5. The unforeseen impacts of technology are negative.
“ 'The most common way is that there’s some magic artificial intelligence in the sky or in the cloud or something that knows how to translate, and what a wonderful thing that this is available for free. But there’s another way to look at it, which is the technically true way: You gather a ton of information from real live translators who have translated phrases… It’s huge but very much like Facebook, it’s selling people back to themselves… you’re producing this result that looks magical but in the meantime, the original translators aren’t paid for their work… You’re actually shrinking the economy.'”
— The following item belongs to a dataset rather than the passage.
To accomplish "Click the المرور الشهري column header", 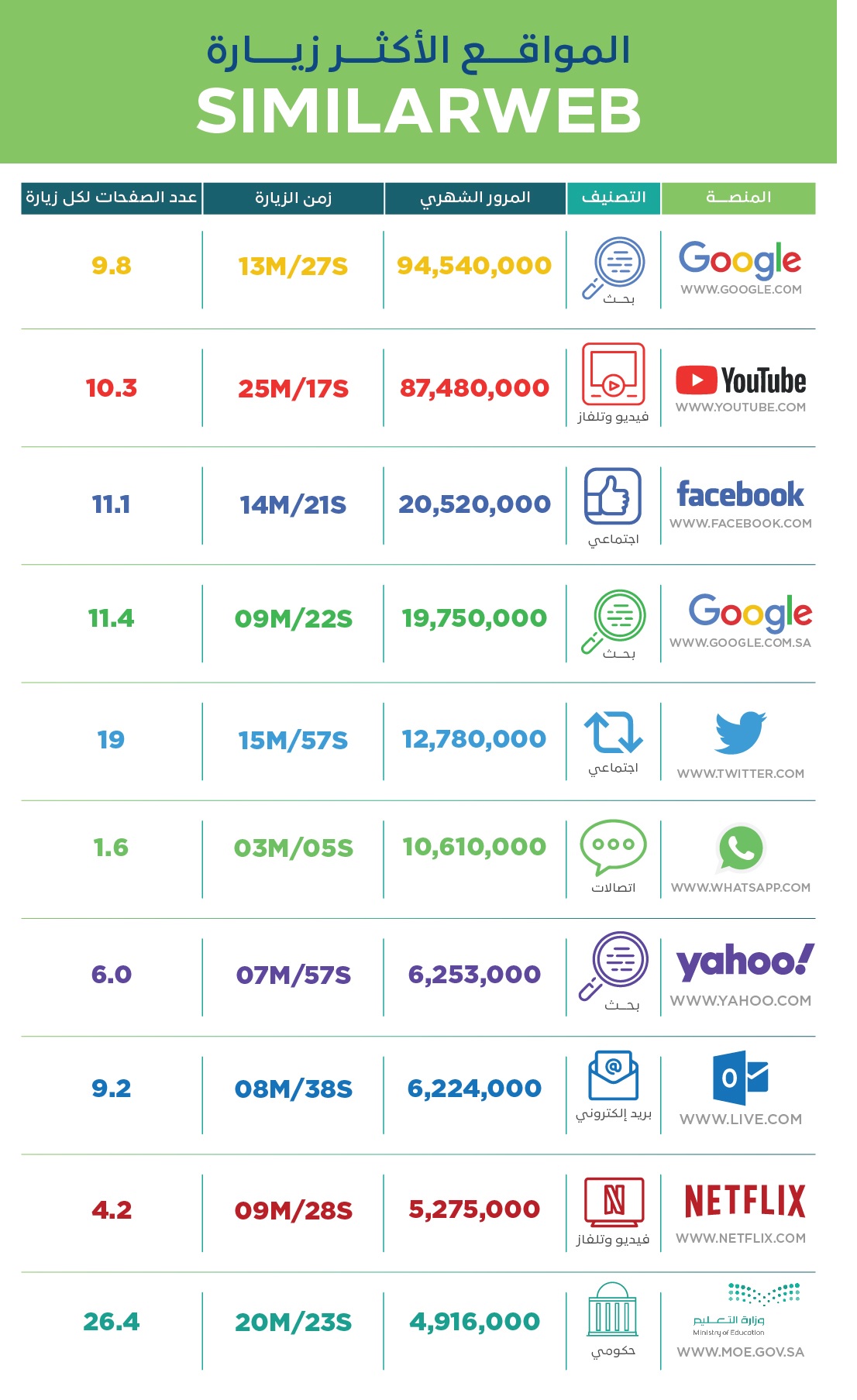I will [x=475, y=198].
6. More efficiency and choices can harm our quality of life.
In his article "Prest-o! Change-o!,” technological dystopian James Gleick mentions the remote control being the classic example of technology that does not solve the problem "it is meant to solve". Gleick quotes Edward Tenner, a historian of technology, that the ability and ease of switching channels by the remote control serves to increase distraction for the viewer. Then it is only expected that people will become more dissatisfied with the channel they are watching.
7. New technologies cannot solve problems of old technologies or just create new problems.
The remote control example explains this claim as well, for the increase in laziness and dissatisfaction levels was clearly not a problem in times without the remote control. He also takes social psychologist Robert Levine's example of Indonesians “'whose main entertainment consists of watching the same few plays and dances, month after month, year after year,’ and with Nepalese Sherpas who eat the same meals of potatoes and tea through their entire lives. The Indonesians and Sherpas are perfectly satisfied". Because of the invention of the remote control, it merely created more problems.
8. Technologies destroy nature.
The need for business replaced community and the "story online" replaced people as the "soul of the Net". Because information was now able to be bought and sold, there was not as much communication taking place.